Erst wenn er auf die »Rennbahn«, die Hochgeschwindigkeitsstrecke zwischen Köln und Frankfurt / Main, entlassen wird, zeigt der moderne Zug dann, wie Eisenbahn fahren in Zukunft ist oder doch wenigstens sein sollte – und dass hier offenbar die Zukunft schon begonnen hat. Hier verkehren ausschließlich ICE3-Triebzüge, und diese zumeist in Doppeltraktion als 400 m lange, 820 t schwere und entsprechend bis zu 16 MW aus der Fahrleitung beziehende Züge mit 16 Wagen und gut 800 Sitzplätzen – die oft genug noch nicht einmal ausreichen, um die Nachfrage zu befriedigen. Die höchstzulässige Geschwindigkeit von 330 km/h verleiht dem Begriff »Hochgeschwindigkeitszug« neue Dimensionen, doch das ist nicht das Wichtigste. Sanft gleitend, noch ehe der gemeine Fahrgast es überhaupt wahrnimmt, aber dennoch um Klassen kräftiger als jeder IC-, ICE1- oder ICE2-Zug beschleunigt das Fahrzeug bis auf seine fahrplanmäßige Geschwindigkeit von 300 km/h. »Wie schnell mögen wir jetzt wohl sein?« fragte die neue Mitfahrerin, »180?« Dann fällt ihr Blick auf die Anzeige im Wagen: »299 km/h« steht dort. »Was, so viel? Das merkt man ja überhaupt nicht!«
Die dicken Leiterseile, die man parallel zur Fahrleitung aufgehängt hat, legen beredtes Zeugnis davon ab – nein, nicht davon, wie viel Strom hier verbraten wird, sondern in erster Linie, wie viel Strom hier von einem Zug zum anderen hin und her geschoben wird, damit »der Laden läuft«. Eigentlich sollten sie immer so dick sein – nicht nur, um die Temperatur und die Betriebsspannung im Fahrdraht beim gleichzeitigen Beschleunigen oder Bremsen mehrerer Züge innerhalb zulässiger Grenzen zu halten, sondern auch, um die hiermit verbundenen Energie-Verluste zu reduzieren. Unter Umständen rechnet sich das auch auf anderen, nicht ganz so stark und so schnell befahrenen Strecken. Bei den Niederländischen Staatsbahnen wurde dies vor Jahren schon untersucht, steht nun wieder zur Diskussion und erregte u. a. an der TU Wien und bei einer Firma in Österreich großes Interesse.

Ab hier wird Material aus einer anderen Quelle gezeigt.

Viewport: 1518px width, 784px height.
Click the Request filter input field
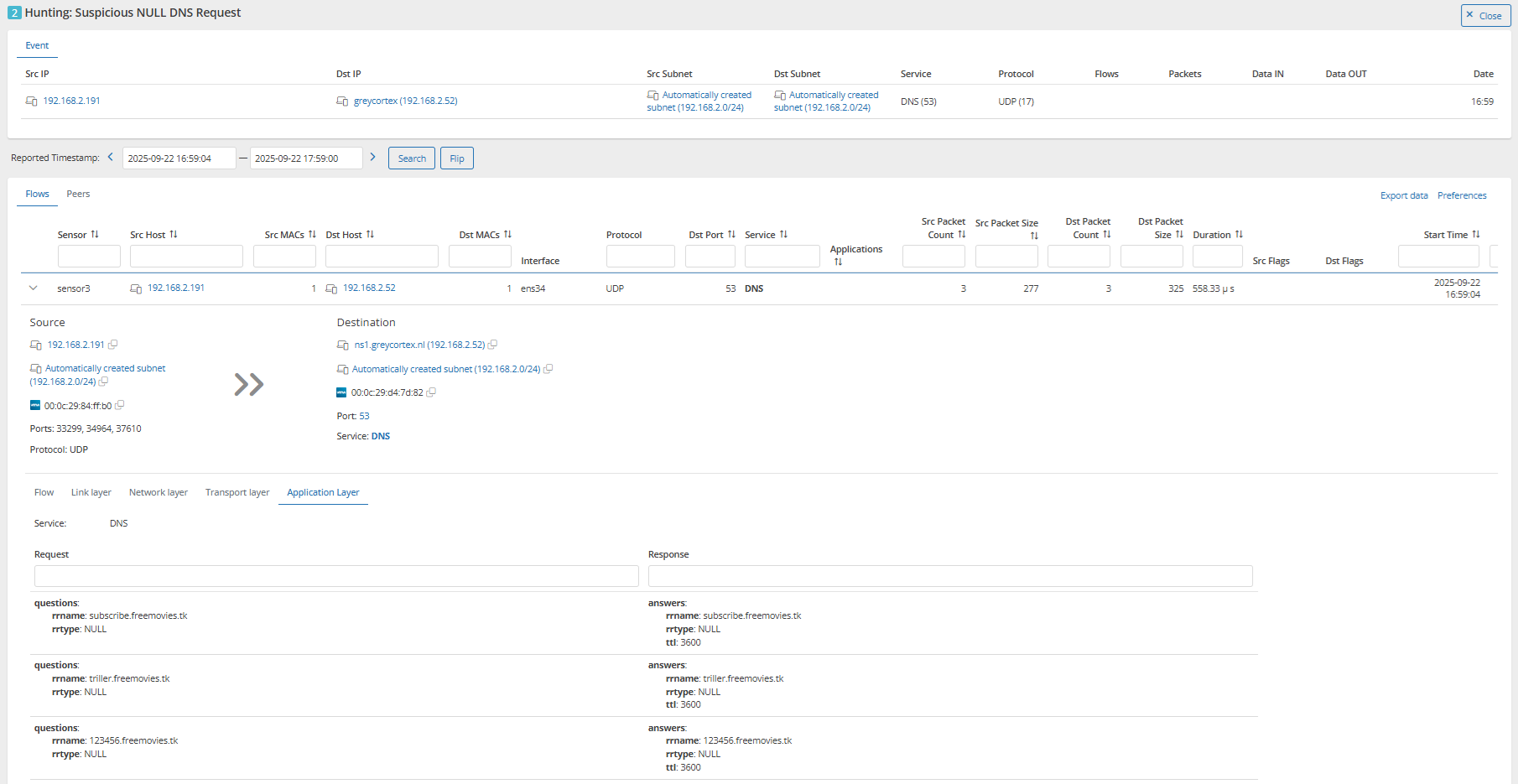[x=336, y=576]
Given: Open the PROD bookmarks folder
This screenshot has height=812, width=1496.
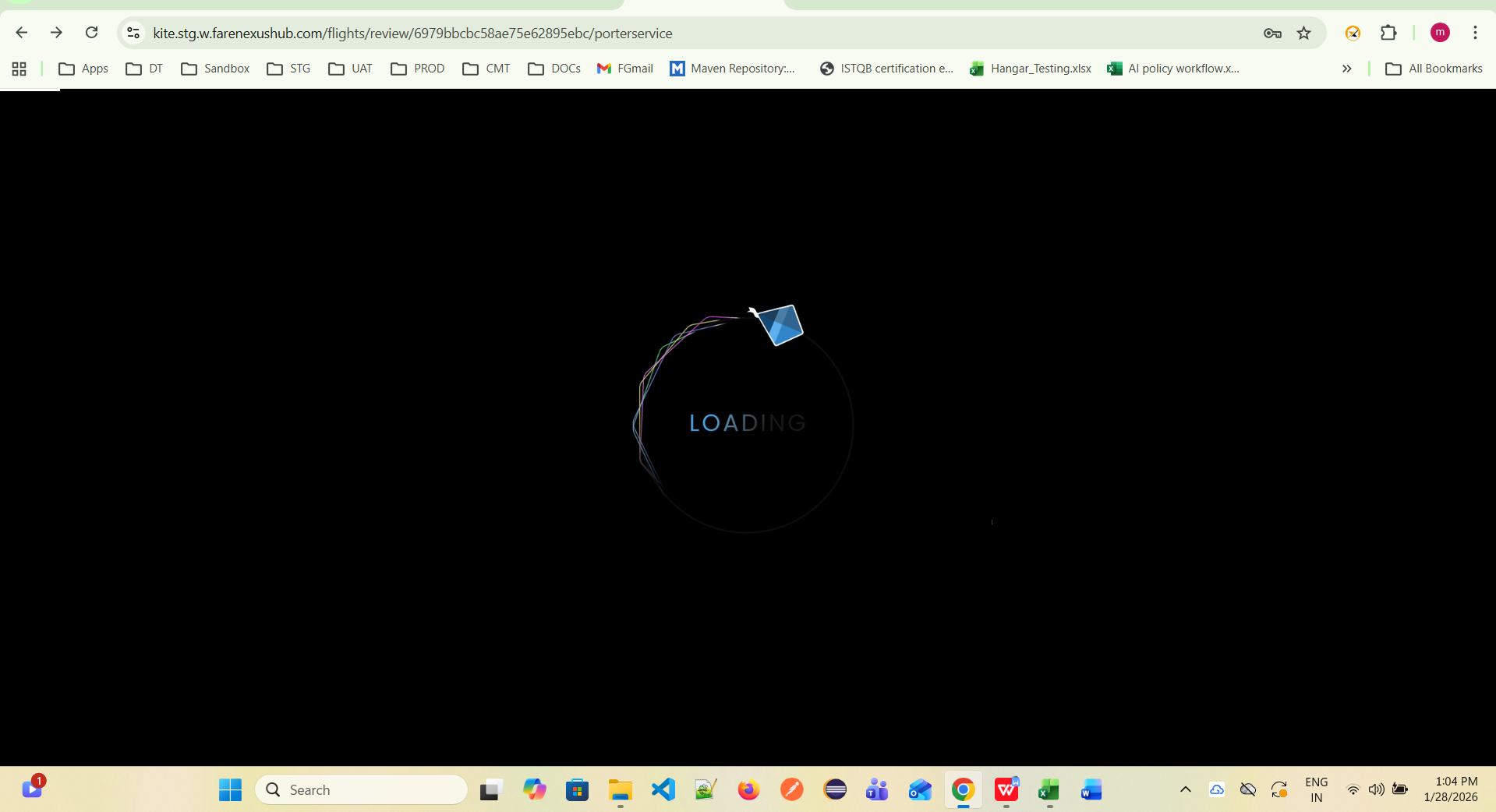Looking at the screenshot, I should (x=418, y=69).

Die meisten Züge halten noch ein Mal im »Kunstbahnhof« Siegburg / Bonn. Einige fahren die gesamte Strecke bis Frankfurt Flughafen Fernbahnhof ohne Halt – 180 km in 48 Minuten! Der Routenplaner errechnet für die Autobahn auf dieser Strecke die doppelte Zeit. So sieht das dann auch aus, wenn der Blick auf die parallel verlaufende Autobahn einmal frei wird: Die Straßenfahrzeuge scheinen allesamt mehr oder weniger zu stehen.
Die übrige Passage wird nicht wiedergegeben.